Caused by: java.lang.IllegalArgumentException: The span [227..243) is outside the given text which has length 197!
	at opennlp.tools.util.Span.getCoveredText(Span.java:231) ~[opennlp-tools-1.9.0.jar:1.9.0]
	at opennlp.tools.util.Span.spansToStrings(Span.java:351) ~[opennlp-tools-1.9.0.jar:1.9.0]
	at opennlp.tools.tokenize.AbstractTokenizer.tokenize(AbstractTokenizer.java:25) ~[opennlp-tools-1.9.0.jar:1.9.0]
	at opennlp.tools.tokenize.TokenizerME.tokenize(TokenizerME.java:76) ~[opennlp-tools-1.9.0.jar:1.9.0]
	at com.complexible.stardog.docs.nlp.impl.OpenNLPDocumentParser.apply(OpenNLPDocumentParser.java:120) ~[stardog-bites-core-6.0.0.jar:?]

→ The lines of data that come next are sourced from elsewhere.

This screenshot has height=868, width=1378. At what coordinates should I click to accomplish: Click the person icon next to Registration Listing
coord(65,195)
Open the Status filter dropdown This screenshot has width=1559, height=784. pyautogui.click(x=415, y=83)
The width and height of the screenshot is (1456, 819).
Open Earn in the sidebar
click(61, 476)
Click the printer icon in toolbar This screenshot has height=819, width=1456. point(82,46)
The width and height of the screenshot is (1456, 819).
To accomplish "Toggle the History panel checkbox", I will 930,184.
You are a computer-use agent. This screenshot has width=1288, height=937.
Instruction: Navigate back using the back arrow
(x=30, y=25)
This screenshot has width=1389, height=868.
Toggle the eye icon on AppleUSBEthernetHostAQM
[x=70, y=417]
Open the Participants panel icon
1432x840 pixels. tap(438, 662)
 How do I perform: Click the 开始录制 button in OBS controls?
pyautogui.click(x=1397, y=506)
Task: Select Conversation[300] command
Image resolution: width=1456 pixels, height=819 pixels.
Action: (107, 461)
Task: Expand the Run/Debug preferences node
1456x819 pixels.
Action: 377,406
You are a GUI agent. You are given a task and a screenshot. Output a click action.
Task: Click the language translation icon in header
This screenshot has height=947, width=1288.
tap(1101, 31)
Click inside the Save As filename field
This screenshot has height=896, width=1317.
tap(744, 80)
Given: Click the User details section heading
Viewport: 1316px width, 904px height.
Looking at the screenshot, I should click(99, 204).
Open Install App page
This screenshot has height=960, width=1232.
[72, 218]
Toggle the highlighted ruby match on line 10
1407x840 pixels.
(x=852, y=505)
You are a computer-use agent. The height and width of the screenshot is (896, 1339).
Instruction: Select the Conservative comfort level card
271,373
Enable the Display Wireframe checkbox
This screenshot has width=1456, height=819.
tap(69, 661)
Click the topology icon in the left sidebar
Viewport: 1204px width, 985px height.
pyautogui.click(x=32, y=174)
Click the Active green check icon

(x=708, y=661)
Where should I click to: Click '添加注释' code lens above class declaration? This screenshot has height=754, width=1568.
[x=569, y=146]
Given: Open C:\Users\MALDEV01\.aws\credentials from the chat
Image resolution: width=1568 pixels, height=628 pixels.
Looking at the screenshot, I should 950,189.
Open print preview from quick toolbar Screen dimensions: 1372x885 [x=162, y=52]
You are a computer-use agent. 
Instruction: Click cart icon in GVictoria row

If I limit this to just one result, it will occasionally return a result. Any help understanding what's going on is much appreciated.


(Jess Balint) #2

Hey Nolan,

Are you able to share one of the ?text values that causes this exception? If necessary you can email it to me at jess@stardog.com. Thanks.

Jess


(Nolan Nichols) #3

Thanks for following up with me on this via email. As we discussed, I was able to submit each of the individual ?text values via a script without error.

The issue only seems to occur when using ?text as a bound variable.


(system) #4

This topic was automatically closed 14 days after the last reply. New replies are no longer allowed.